Tuesday, October 02, 2012
Confession Tuesday: Time Keeps on Ticking into the Future...
It's been a week and a new month since my last confession. Since then I have not lost my new obsession with Ghiradelli chocolate chips (however, my hiding place for them has been found out) and have now added Trader Joe's milk chocolate covered raisins to the mix.
I have realized I'm eating less vegetables and wanting more protein. I'm craving meatloaf, mashed potatoes, and hot sandwiches. It must be fall.
To the confessional--
I confess my life has been so busy, I've gone back to only checking email on Monday and Friday.
I find I do much better if I organize my life in large blocks of time.
Here's a quick bit of my week--
Monday: Consulting work with poets (am), volunteer work 10-4 pm
Tuesday: Two Sylvias Writing Project (am)/ mss consultation (pm)
Wednesday: Volunteer time (am) / consulting projects (pm)
As you can see, my own writing time has been what's been left out. But I know there will be large blocks of time for it later in the month, so I'm okay with this.
I also find that email is a way that I can apple-fritter away hours without even knowing it. And a lot of email checking is me deleting email. Checking it twice a week is good for me.
I confess I'm trying to unsubscribe to everything that I delete without reading anyway.
I confess sometimes the busier I am, the more I get done.

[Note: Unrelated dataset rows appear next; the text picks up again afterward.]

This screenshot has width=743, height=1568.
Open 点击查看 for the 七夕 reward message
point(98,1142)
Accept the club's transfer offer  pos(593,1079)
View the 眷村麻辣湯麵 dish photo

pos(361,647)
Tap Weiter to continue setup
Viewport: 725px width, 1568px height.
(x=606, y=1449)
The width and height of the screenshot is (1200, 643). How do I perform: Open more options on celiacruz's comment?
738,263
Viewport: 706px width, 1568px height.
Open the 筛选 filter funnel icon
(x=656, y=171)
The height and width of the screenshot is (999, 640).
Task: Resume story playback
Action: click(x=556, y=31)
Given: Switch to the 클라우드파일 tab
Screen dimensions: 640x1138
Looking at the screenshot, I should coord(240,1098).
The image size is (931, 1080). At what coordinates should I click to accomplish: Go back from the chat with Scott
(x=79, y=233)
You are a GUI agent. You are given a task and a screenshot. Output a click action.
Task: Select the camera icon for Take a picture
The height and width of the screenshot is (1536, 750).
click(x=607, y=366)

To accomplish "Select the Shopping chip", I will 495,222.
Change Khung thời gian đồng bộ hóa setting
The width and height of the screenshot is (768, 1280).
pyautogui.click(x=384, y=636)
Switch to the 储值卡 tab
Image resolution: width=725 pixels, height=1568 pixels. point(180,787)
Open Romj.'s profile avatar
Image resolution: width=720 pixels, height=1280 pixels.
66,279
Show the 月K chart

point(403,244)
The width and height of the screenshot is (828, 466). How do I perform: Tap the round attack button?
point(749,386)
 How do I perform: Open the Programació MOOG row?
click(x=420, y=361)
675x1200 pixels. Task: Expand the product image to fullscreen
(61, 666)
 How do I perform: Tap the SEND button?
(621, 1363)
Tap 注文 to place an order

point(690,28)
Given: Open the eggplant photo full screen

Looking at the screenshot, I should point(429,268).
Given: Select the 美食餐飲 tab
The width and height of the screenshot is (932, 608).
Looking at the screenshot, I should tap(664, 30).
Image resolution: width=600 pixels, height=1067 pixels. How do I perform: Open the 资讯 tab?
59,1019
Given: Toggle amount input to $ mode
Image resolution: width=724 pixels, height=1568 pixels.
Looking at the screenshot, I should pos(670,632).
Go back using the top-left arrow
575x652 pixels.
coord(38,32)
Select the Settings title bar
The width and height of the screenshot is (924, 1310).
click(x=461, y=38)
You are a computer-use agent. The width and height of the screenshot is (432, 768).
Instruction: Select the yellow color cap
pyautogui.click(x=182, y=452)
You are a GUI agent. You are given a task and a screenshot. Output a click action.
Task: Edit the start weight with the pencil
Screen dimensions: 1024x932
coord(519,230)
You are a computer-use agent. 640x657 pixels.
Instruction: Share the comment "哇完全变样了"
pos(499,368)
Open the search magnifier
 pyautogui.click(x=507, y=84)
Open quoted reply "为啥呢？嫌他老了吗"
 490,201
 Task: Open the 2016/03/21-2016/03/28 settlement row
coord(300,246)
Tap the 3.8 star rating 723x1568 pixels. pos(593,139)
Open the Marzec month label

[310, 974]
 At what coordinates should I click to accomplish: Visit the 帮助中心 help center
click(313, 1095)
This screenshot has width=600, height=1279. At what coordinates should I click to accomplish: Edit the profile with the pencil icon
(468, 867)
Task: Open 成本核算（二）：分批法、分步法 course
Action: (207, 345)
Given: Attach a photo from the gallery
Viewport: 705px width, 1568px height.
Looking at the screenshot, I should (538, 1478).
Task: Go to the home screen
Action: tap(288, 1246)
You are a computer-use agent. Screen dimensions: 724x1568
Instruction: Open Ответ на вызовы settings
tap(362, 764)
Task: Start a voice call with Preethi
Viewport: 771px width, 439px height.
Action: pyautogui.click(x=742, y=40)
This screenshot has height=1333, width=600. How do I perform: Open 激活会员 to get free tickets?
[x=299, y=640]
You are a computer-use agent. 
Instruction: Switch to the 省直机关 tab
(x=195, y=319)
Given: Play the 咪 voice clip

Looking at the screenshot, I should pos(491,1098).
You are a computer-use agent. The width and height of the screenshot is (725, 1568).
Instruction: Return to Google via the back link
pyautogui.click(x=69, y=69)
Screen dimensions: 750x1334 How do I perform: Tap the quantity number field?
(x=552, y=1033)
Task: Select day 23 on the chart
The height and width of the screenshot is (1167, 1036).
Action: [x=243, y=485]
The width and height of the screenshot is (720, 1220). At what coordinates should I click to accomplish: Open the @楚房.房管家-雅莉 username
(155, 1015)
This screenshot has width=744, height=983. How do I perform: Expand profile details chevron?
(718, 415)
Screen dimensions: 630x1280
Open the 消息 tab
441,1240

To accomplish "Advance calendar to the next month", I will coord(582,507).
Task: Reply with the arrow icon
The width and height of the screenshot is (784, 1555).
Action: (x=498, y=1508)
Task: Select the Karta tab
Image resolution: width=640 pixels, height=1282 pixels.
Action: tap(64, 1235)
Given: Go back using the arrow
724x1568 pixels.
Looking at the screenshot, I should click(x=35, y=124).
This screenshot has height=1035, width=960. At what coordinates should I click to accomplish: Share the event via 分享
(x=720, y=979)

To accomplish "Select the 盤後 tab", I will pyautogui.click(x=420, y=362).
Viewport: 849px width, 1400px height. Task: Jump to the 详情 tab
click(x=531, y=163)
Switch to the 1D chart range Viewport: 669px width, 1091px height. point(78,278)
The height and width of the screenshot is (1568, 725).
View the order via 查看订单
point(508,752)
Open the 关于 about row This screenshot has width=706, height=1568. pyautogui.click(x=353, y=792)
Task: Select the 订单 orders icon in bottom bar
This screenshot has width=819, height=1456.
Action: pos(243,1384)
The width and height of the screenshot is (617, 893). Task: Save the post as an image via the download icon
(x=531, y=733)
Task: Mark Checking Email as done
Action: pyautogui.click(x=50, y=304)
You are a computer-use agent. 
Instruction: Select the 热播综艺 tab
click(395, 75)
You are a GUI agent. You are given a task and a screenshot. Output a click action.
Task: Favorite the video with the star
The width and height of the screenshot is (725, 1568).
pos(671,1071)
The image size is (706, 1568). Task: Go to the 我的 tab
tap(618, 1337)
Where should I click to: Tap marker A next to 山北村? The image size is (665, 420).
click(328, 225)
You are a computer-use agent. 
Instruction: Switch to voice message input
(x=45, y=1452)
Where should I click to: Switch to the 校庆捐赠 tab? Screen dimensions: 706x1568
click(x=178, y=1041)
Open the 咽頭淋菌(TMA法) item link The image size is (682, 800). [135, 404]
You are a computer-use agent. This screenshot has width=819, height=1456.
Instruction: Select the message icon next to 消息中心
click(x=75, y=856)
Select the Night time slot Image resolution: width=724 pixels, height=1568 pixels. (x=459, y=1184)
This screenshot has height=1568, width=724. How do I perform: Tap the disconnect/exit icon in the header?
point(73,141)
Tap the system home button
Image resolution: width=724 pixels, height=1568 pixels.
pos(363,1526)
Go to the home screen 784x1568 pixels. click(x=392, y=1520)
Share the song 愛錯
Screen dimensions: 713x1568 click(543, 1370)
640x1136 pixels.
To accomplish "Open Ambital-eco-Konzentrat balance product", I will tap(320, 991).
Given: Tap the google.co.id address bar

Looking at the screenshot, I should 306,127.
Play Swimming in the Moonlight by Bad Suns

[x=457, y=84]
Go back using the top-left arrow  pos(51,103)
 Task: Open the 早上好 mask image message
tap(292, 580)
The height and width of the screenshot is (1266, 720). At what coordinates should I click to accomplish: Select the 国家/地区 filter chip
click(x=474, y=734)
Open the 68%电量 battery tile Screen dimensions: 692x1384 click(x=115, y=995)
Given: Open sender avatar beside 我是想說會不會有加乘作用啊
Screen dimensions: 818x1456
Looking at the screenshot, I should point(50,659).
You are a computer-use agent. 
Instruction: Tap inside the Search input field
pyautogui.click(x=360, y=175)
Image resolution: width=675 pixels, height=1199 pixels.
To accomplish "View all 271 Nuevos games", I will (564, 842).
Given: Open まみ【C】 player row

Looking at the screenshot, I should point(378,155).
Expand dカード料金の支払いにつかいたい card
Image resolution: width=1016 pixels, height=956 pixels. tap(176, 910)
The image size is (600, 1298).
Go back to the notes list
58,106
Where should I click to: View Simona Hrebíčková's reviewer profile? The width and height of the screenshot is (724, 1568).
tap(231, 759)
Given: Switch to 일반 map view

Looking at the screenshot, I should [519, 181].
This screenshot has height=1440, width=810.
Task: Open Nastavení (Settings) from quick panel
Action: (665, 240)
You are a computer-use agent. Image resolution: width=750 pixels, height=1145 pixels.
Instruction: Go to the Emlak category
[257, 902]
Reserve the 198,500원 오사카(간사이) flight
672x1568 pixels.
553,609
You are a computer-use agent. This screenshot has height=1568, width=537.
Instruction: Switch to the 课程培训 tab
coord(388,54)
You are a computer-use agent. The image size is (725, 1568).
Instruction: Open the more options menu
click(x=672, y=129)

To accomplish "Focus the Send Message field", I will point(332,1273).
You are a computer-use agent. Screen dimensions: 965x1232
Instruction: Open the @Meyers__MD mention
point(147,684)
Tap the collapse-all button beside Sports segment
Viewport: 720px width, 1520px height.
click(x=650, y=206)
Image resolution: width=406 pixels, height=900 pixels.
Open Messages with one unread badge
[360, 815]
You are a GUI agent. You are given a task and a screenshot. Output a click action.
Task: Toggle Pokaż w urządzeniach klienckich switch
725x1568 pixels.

There can be a crash and burn aspect to this. Sometimes it's illness. Sometimes it's lashing out at someone I didn't mean to hurt. Sometimes it's just an overwhelmedness feeling that make my shoulders feel as if they are up past my ears--the no-neck syndrome.
Because of this, I've been having those weird dreams/night frights where I wake up because I think I've forgotten to feed or take care of a pet. Or I'm watching someone's pet and have forgotten to feed it. It's that fear I've forgotten something.
As you may see, I live with a constant sense of responsibility. Which isn't always a great thing. I've had to say no to people lately and to things I'd normally take on.
This is life though. Finding balance.
We constantly have to readjust, listen to our limits, our feelings, and ultimately, follow our heart and gut.
I took on a big volunteer job (outside of Crab Creek Review), but I did so because I believe in the organization very much and I know that things will calm down in 6 weeks as I'm done with this volunteer commitment November 17th. November 18, you are looking beautiful standing there in your emptiness.
I confess I still want to do the Artist Way and pull a group together to do that, but it looks as if beginning in late November may be best for my schedule right now. So I haven't forgotten, got very behind in September due to being sick and am still catching up.
I confess I didn't want to make this confession seem like a "poor me" because that's not at all how I'm feeling.
I'm actually feeling really good, just more aware of my time and what I say yes and no to.
Just more aware of how I procrastinate and trying not to.
Just making sure I'm getting my priorities straight.
Just enjoying this incredible Northwest weather-- have we seriously had 3 months of no rain?
And always thinking about what I need to do, which I need to head off, life and its projects await.